The U.S.-based owner of a supermarket chain taken over by Venezuela’s socialist government hopes to recover his business despite accusations of hoarding goods to inflate shopping lines.

State food company Pdval took temporary control of the 35-store “Dia Dia” (Day by Day) chain earlier this month as part of a crackdown by President Nicolas Maduro’s administration on businessmen accused of fomenting an “economic war.”

The company’s executive director, Manuel Morales, and external lawyer Tadeo Arriechi are in jail on charges of “boycott” and “economic destabilization,” along with two Farmatodo pharmacy executives also seized in nationwide inspections and raids.

Dia Dia owner Jose Vicente Aguerrevere, a Venezuelan who now lives in Boston after spending most of his life in Europe and the United States, told Reuters by telephone that the accusations of hoarding products to stoke public exasperation were false.

Massive shopping lines at supermarkets and pharmacies around Venezuela since the start of 2015 have drawn attention to product scarcities in the recession-hit economy, embarrassed the Maduro government, and annoyed Venezuela’s 30 million people.
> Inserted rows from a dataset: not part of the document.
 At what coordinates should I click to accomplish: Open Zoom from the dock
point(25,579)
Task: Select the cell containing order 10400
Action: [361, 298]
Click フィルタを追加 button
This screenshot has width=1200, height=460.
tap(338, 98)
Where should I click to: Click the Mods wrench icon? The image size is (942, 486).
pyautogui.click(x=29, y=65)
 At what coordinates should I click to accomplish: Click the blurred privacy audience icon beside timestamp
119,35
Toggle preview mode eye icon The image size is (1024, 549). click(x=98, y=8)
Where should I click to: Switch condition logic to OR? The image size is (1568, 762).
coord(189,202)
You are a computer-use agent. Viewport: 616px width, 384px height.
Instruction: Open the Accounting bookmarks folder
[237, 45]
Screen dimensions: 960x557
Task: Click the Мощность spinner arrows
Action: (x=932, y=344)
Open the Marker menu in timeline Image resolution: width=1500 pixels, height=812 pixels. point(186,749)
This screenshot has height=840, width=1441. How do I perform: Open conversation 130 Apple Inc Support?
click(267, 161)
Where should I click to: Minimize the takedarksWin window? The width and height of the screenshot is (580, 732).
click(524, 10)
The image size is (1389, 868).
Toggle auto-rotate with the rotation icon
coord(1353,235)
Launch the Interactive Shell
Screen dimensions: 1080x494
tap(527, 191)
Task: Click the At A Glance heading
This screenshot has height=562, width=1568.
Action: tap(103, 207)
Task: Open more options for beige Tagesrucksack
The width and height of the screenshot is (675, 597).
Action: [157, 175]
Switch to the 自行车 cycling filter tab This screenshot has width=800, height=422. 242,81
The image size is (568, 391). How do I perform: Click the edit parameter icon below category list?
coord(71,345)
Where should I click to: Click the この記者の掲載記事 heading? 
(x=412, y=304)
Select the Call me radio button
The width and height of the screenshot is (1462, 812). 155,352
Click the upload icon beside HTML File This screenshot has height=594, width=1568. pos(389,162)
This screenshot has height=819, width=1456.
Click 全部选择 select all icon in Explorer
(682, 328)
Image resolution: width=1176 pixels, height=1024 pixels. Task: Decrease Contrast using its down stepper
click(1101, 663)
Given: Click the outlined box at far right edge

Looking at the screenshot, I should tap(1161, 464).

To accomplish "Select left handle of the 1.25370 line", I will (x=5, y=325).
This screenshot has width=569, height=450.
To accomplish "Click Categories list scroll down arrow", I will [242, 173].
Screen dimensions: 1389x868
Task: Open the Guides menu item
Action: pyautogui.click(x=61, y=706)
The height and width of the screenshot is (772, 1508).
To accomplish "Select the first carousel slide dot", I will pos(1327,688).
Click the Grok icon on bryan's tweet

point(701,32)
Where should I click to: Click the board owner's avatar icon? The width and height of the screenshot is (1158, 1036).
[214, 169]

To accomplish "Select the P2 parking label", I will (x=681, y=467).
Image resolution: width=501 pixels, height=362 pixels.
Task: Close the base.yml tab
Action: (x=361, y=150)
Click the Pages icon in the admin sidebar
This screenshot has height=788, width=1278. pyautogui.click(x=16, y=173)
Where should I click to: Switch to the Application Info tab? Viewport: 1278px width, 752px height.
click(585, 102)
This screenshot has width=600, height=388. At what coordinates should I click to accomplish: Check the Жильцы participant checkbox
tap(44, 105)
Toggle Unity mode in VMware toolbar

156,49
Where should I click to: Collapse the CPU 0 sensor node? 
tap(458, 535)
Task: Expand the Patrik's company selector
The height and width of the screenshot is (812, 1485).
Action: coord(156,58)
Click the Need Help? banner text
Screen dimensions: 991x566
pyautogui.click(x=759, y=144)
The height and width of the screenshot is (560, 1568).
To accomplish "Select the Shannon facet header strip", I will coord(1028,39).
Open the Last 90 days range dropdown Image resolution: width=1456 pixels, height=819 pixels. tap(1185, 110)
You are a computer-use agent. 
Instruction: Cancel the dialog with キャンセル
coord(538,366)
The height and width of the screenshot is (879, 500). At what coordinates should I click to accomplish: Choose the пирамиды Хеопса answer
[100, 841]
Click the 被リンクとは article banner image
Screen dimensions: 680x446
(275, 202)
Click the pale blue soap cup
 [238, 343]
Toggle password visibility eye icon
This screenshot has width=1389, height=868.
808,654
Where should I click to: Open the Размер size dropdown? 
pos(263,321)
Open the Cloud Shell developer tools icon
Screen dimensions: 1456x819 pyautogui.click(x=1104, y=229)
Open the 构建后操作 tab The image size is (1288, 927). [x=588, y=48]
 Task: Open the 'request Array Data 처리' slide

“We don’t want to sell, or be expropriated,” Aguerrevere, who earned an MBA in business at Harvard University, said of the business he founded nine years ago in low-income communities.

“We were born in the stage Venezuela is living through today, we’re not from before (Hugo) Chavez,” he said, referring to Maduro’s predecessor who clashed with private business constantly during his turbulent 1999-2013 rule.

“We understood the risks, but being a company that follows the law, we never thought we’d be part of this (a takeover).”

INVESTMENT HALTED

It is unusual in Venezuela for owners of businesses in dispute with the government to speak to the media, and Aguerrevere was careful not to stray onto politics.

Foes blame the state-run economic model, including nationalizations and currency controls, for causing the current recession, shortages and highest inflation the Americas.

The government says political opponents, backed by unscrupulous businessmen, are sabotaging the economy as part of a U.S.-backed strategy to oust Maduro.

Tumbling oil revenue has exacerbated Venezuela’s crisis.

Aguerrevere, who has worked in the past at Booz Allen & Hamilton and Merrill Lynch and picked up a prize for “social innovation” for his Dia Dia business, said he had intended to invest $3.5 million in 10 new shops this year.

“They’ve been auditing us once or twice a week for the last five years,” Aguerrevere added, saying the company had changed nothing recently in its business methods and had documents proving government approval for all its inventories.

Pdval is currently operating the Dia Dia stores, though access is restricted to customers according to their identity number to ensure only one visit per week.

“The best way to defend the two people in jail is to keep working well during this intervention,” he said, adding that he was speaking with Pdval officials every day in the hope of having the business eventually returned.

“We don’t want to give up, we want to carry on doing what we know how to do, provide products for low-income sectors.”